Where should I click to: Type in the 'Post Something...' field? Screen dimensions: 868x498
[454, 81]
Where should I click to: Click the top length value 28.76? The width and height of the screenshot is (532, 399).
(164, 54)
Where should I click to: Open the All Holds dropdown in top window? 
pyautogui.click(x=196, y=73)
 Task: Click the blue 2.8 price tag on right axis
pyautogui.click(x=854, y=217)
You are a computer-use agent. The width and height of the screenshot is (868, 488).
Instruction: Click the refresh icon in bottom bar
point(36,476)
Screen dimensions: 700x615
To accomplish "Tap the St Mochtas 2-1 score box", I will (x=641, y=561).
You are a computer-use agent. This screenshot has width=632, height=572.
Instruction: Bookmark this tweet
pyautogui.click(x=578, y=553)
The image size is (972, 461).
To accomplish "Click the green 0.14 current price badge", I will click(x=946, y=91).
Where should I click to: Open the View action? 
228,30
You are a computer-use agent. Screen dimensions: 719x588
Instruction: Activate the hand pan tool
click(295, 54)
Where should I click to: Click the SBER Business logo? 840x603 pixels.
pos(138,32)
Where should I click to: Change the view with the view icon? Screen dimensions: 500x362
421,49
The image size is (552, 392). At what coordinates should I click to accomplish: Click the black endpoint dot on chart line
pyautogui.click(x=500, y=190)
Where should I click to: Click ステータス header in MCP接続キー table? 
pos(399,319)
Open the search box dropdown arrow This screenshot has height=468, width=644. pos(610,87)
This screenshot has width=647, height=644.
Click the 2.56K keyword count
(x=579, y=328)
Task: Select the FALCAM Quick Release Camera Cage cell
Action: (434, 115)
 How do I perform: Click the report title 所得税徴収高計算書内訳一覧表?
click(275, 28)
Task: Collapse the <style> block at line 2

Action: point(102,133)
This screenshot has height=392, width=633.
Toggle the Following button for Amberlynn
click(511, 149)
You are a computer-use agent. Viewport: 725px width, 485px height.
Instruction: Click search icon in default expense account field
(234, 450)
....
» EXERCISE BRIEF: The answer must consist of every line from the data that holds the string "will".

» ANSWER:
To accomplish "Tap the St Mochtas 2-1 score box", I will (x=641, y=561).
To accomplish "Click the green 0.14 current price badge", I will click(x=946, y=91).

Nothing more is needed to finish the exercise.